27687
Antidepressants during Pregnancy and Autism Risk: Evidence of Confounding

Oral Presentation
Thursday, May 10, 2018: 3:04 PM
Arcadis Zaal (de Doelen ICC Rotterdam)
H. Heuvelman1, K. Franklin2, A. Havdahl3, H. Jones4, J. Golding1, G. Davey Smith4 and D. Rai5, (1)University of Bristol, Bristol, United Kingdom of Great Britain and Northern Ireland, (2)University of Bristol, Bristol, United Kingdom, (3)MRC Integrative Epidemiology Unit, University of Bristol, Bristol, United Kingdom, (4)Population Health Sciences, Bristol Medical School, MRC Integrative Epidemiology Unit, Bristol, United Kingdom, (5)Population Health Sciences, Bristol Medical School, Centre for Academic Mental Health, Bristol, United Kingdom
Background: A number of studies have reported associations between maternal antidepressant use during pregnancy and childhood autism. The causal meaning of these associations is still unclear. The possibility of genetic confounding and confounding by severity of underlying depression (the indication for the medications) has been hypothesised but has not been directly investigated to date.

Objectives: In a large population-based cohort we aimed to assess whether mothers with greater genetic risk for autism are more likely to take antidepressants during pregnancy and whether severity of depression is associated with autism risk

Methods: We used data from the Avon Longitudinal Study of Parents and Children (ALSPAC), a birth cohort study in England which recruited 14,541 pregnant women in the Bristol area in 1991-1992, resulting in 14062 live births. Medication use was ascertained prospectively via questionnaires and coded into WHO Anatomical Therapeutic Classification codes by a pharmacologist. Children with an ASD diagnosis were identified by record linkage with health and education records and parental reports. Autism related traits were ascertained by 4 scales that independently predict ASD in ALSPAC: the Social and Communication Disorders Checklist, the Children's Communication Checklist (coherence subscale), a repetitive behaviour measure, and the Emotionality, Activity and Sociability temperament scale (sociability subscale). These measures were dichotomised, with approximately 15% defined on each scale as having highest autistic traits. Maternal polygenic risk scores (PRS) for autism were constructed using summary data from the Psychiatric Genomics Consortium GWAS. Maternal depression was assessed prospectively at 18 and 32 weeks gestation using the Edinburgh Postnatal Depression Scale.
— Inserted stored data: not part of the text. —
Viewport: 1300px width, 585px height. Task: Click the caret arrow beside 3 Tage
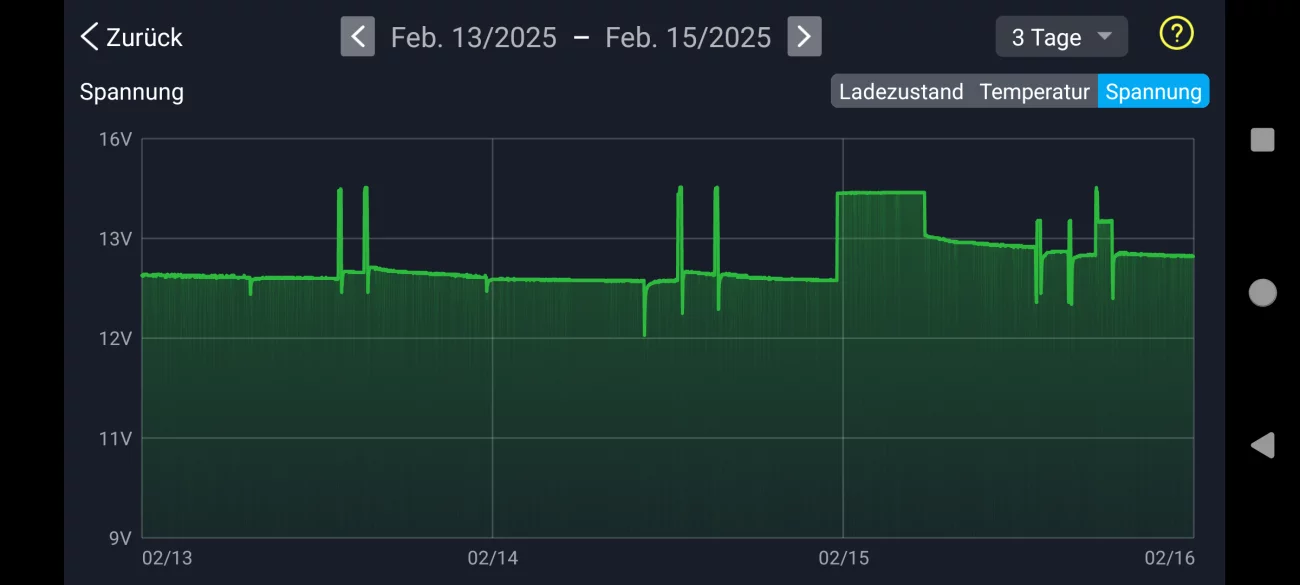click(x=1104, y=37)
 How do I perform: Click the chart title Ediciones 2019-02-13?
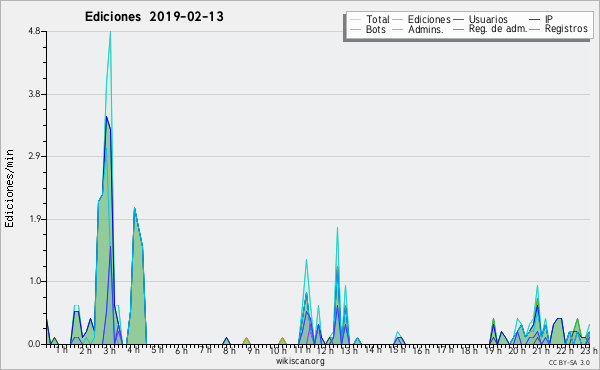pos(154,17)
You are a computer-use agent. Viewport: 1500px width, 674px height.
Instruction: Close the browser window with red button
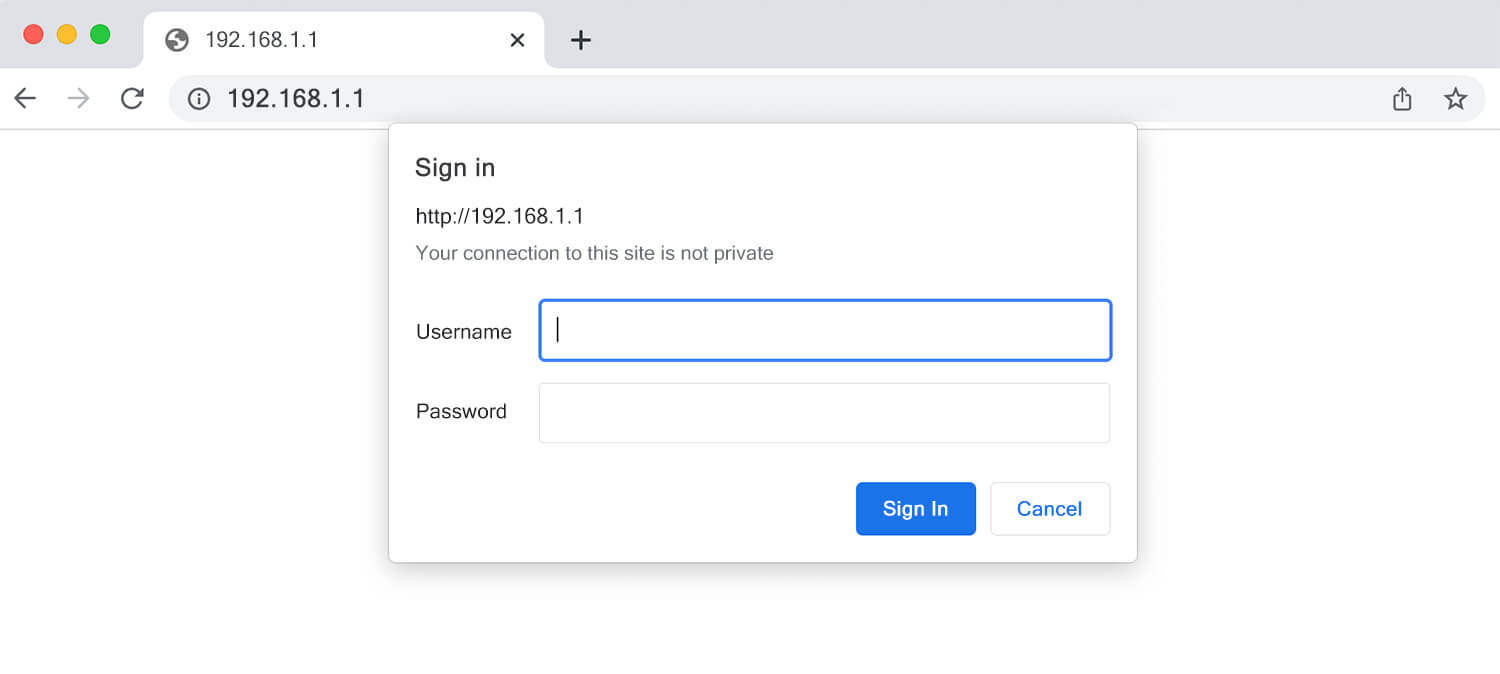33,34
Results: Mothers in the top decile of an optimal polygenic risk score for autism (p-value threshold 0.05) had a 2-fold odds of taking antidepressants during pregnancy [Odds Ratio 1.97 (95%CI 1.05-3.70)] and for having a child with autism [2.19 (1.30-3.68)] as compared to those in the lower 90 percentiles. There was no evidence of an association between the mother's autism PRS and severity of depression (assessed both by continuous EPDS scores and in quintiles). A dose response association was observed between higher severity quintiles of maternal depression during pregnancy and social communication, speech coherence and repetitive behaviours but not with a diagnosis of autism.

Conclusions: The results demonstrate the potential for a significant contribution of genetic confounding, and confounding by severity of indication in the associations between antidepressant use during pregnancy and offspring autism. The implications of these findings to the wider literature will be discussed.